From that revelation has come a major part of Spirn’s life work. “So often, funding for environmental projects has been pitted against funding for social projects,” says Spirn, who is now the Cecil and Ida Green Distinguished Professor of Landscape Architecture and Planning at MIT. “My vision has been to imagine how to address the restoration of the urban natural environment at the same time as rebuilding the human community.” Her main field of study has been West Philadelphia, where for the past 40 years she has worked to put theory into practice, working with community members to transform their neighborhood through the West Philadelphia Landscape Project (WPLP).
Coming to the University of Pennsylvania as chair of landscape architecture in 1986, Spirn took charge of a university project to “green” the neighborhood of Mill Creek to attract new investment.
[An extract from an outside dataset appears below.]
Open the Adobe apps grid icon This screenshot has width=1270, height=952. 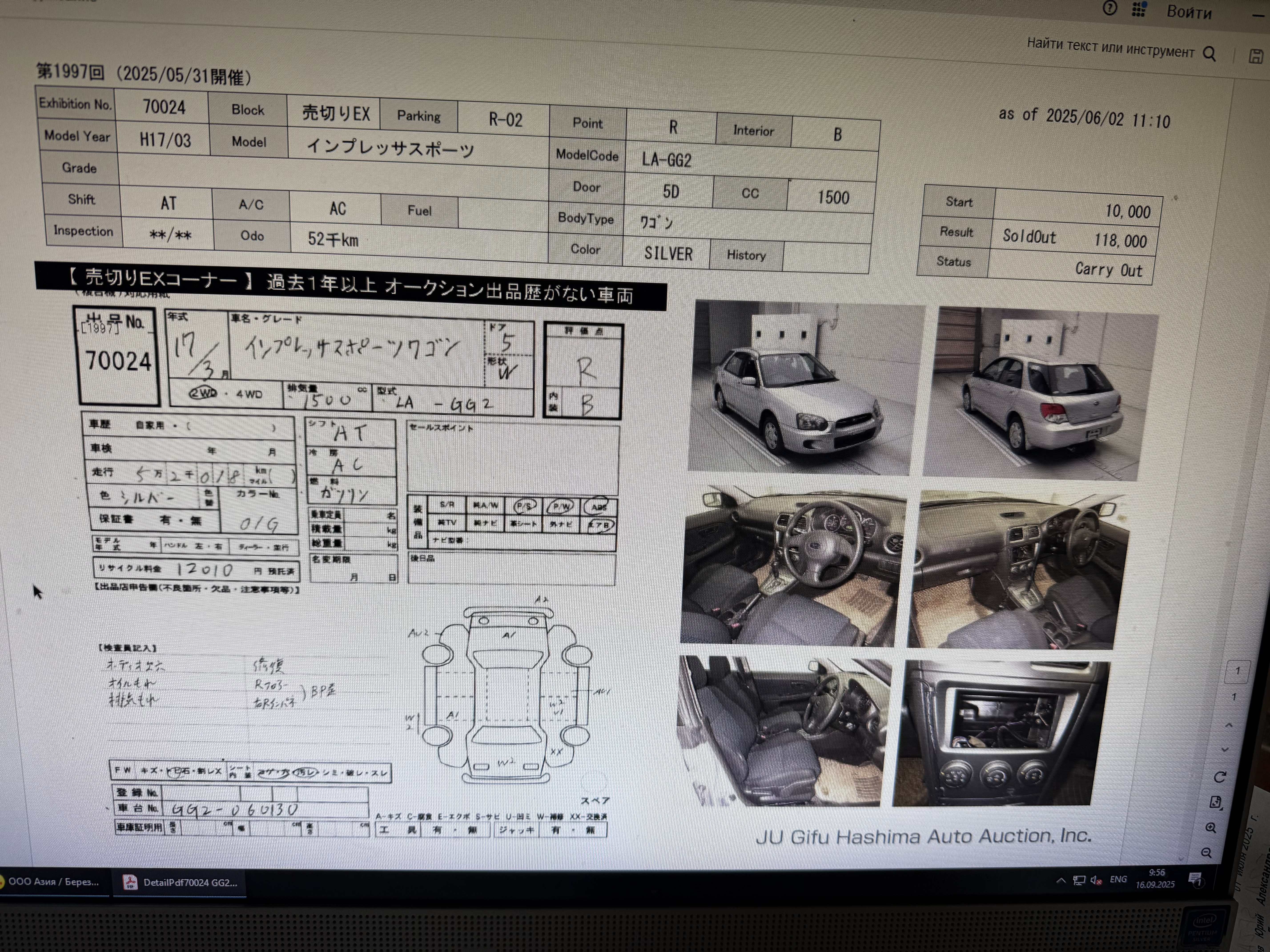[1139, 9]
Instead, she proposed a restoration of the former valley bottom, with a park that would absorb stormwater, thereby reducing combined sewer overflows, while at the same time creating space for community gardens, public art, and recreation. Other vacant land, she proposed, could be used as tree nurseries to reforest the streets among other uses. The city rejected her proposal in 1994, and built a new grocery store and new housing on Mill Creek’s “buried floodplain.”
Undaunted, Spirn continued to work with a predominantly African-American community to achieve the vision together. Even in the midst of one of the most impoverished neighborhoods in the city, she found “islands of renewal,” families with beautifully maintained homes that could create the seeds for rebirth. “I found them to be reservoirs of high energy and resources,” says Spirn, who worked alongside them to transform vacant lots into community gathering spaces and bolster existing spaces such as Aspen Farms, an oasis of vegetable and flower gardens.
Her biggest impact, however, was achieved through education. Starting in 1996, Spirn and her UPenn students spearheaded a curriculum at the Sulzburger Middle School to teach eighth graders about the environmental and social history of the neighborhood and propose new projects for its repair. The teens learned HTML and created their own website about the neighborhood. During a summer program, they wore blue shirts that said “Ask Me About Mill Creek,” educating their neighbors. “They became ambassadors and interpreters for adults and other children about the landscape and history of the neighborhood,” she says—and increased the program’s visibility.
In 1998, the governor of Pennsylvania invited the students to make a presentation as part of his state of the state address, and in 2000 President Bill Clinton visited the school. City engineers asked Spirn for a tour of the watershed, and “by the end of a beer or two, we’d agreed that the water department would put in a proposal to the EPA for a grant to do a demonstration project.” That project came at least partially to fruition; however, in 2002 Sulzberger Middle School was taken over by a private corporation that cancelled the place-based program, and many elements of the project remained unimplemented.
By that time, Spirn had joined MIT’s faculty. It would take another decade before Philadelphia finally implemented its Green City, Clean Waters program, which has since become a national model for the use of green infrastructure to reduce combined sewer overflows. Spirn takes credit, at least, for planting the seeds that eventually grew into the program—even as she continues to work in the Mill Creek neighborhood on new projects with MIT students.
The greater legacy of the program may reside in the children it inspired, some of whom have gone on to work in computer coding and web design themselves. “Every community, no matter how poor, has enormous resources and people of great intelligence and leadership skills who have a better knowledge than policymakers about what will work in their neighborhood,” Spirn says. “Repairing the urban natural environment has to go hand in hand with community reparations and the empowerment of youth.”